Required action 1:
Answer these questions about the article on Fast Company's 2012 Innovation by Design Awards, each on its own line:
(a) How many entries had the competition received by the June deadline?
(b) Who devised Softwalks?
(c) What is the price of the Embrace Infant Warmer?
Required action 2:
In one to three sentences, explain why the article on Fast Company's 2012 Innovation by Design Awards calls the Embrace Infant Warmer a more feasible option in developing nations.
Required action 3:
Rewrite everything in the article on Fast Company's 2012 Innovation by Design Awards from "Last night Fast" down to "past twelve months.", replacing "revolutionizing" with "transforming".

Last night Fast Company hosted their 2012 Innovation by Design Awards, celebrating the designers and companies who’ve done their part in revolutionizing the way we think of design in the past twelve months.
The business/design magazine hybrid announced the competition in spring of this year, with the hope “to place designers at their rightful place at the forefront of business innovation.” By the June deadline, they had received over 1700 entries, ranging from products and spaces to interfaces and services. And last night, they held a bash to celebrate just 11 honorees (presidential debate be damned!).
Here are a few of our favorite winners:
Softwalks (Winner, Student Design) – As slightly jaded New Yorkers, this is a design victory in our book. Parsons students Howard Chamers and Bland Hoke devised Softwalks as a remedy to the dark, vaguely sketchy sidewalk sheds that can linger for months under scaffolding. Their kit includes seats, counter space (for a latte and a book?), planters, an aesthetically-pleasing screen and a light. Dank, grimy sidewalk sheds be gone. You may just want to sit and stay a while.
Pain Squad (Winner, Interactive Design) – Designed by firm Cundari for the Hospital for Sick Children, Pain Squad taps into gaming as a means to help sick children. This data-collection tool works cleverly under the guise of a simple iPhone game, allowing kids to better explain their pain, and be treated accordingly.
Embrace Infant Warmer (Winner, Industrial Equipment) – This economically friendly incubator has the potential to minimize infant mortality rates around the world. Just a 30 minute charge offers enough warmth for a premature infant for up to six hours. While most incubators can cost thousands of dollars, Embrace’s innovative model is $200 making it a more feasible option in developing nations.
Facebook’s Prineville Data Center (Winner, Spaces) – Sheehan Partners’ latest Facebook campus in central Oregon is, as Fast Company puts it, a “massive airflow machine.” The building captures outside air and cools it with a pressurized mist, allowing the servers to be entirely self-cooled and significantly minimizing the space’s carbon footprint. This revolutionary fortress has already received LEED Gold certification and is 24% cheaper in upkeep than the average data center. Not to mention its chicly minimal good looks!

Record extracts:
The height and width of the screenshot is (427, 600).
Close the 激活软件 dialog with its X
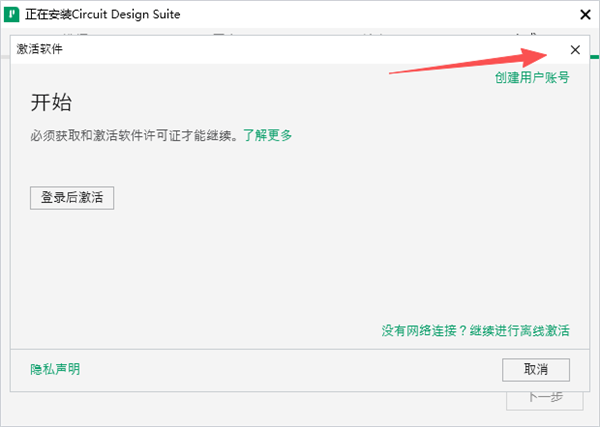tap(574, 49)
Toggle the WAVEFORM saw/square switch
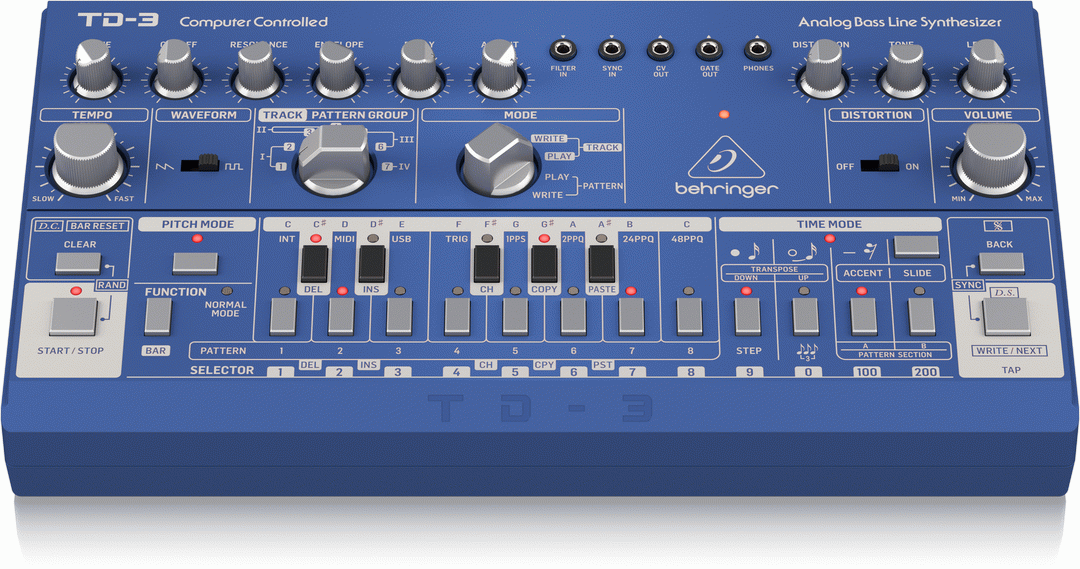Image resolution: width=1080 pixels, height=569 pixels. tap(207, 160)
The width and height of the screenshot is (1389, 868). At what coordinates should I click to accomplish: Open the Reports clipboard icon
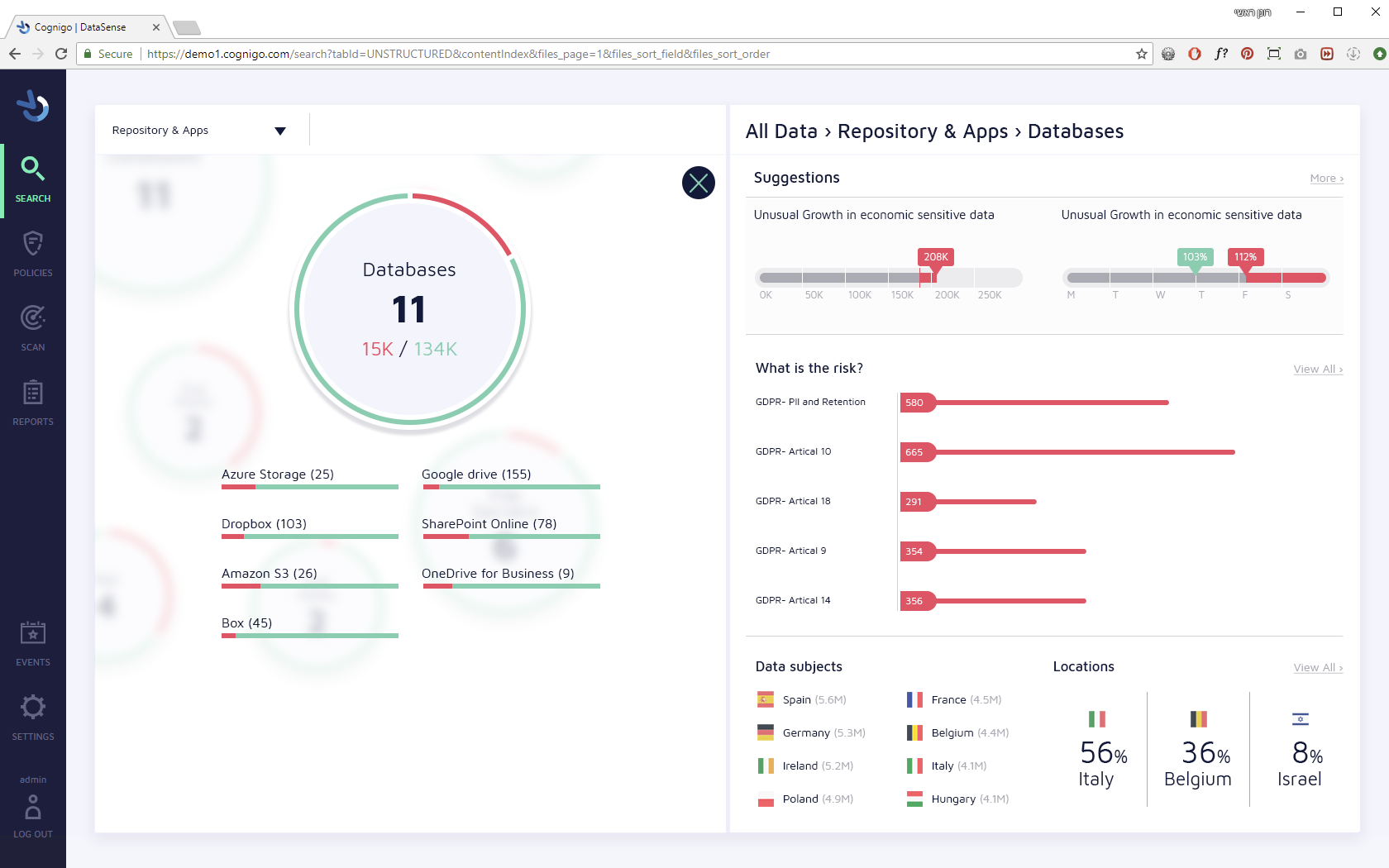point(33,392)

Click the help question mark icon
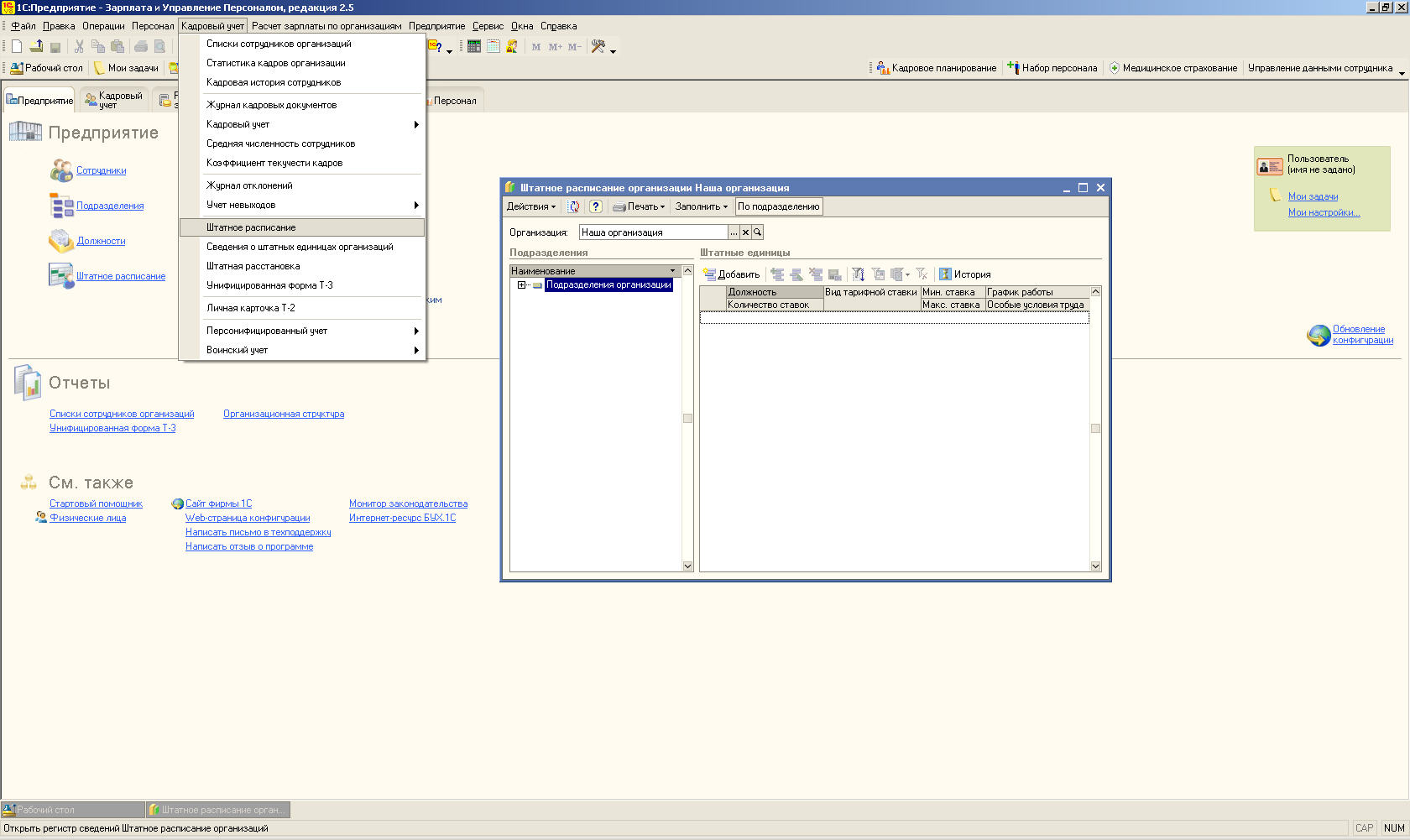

Written answer 1:
(a) Over 1700 entries.
(b) Parsons students Howard Chamers and Bland Hoke.
(c) $200.

Written answer 2:
Most incubators can cost thousands of dollars, but Embrace's model costs $200. The lower price makes it more feasible for developing nations.

Written answer 3:
Last night Fast Company hosted their 2012 Innovation by Design Awards, celebrating the designers and companies who’ve done their part in transforming the way we think of design in the past twelve months.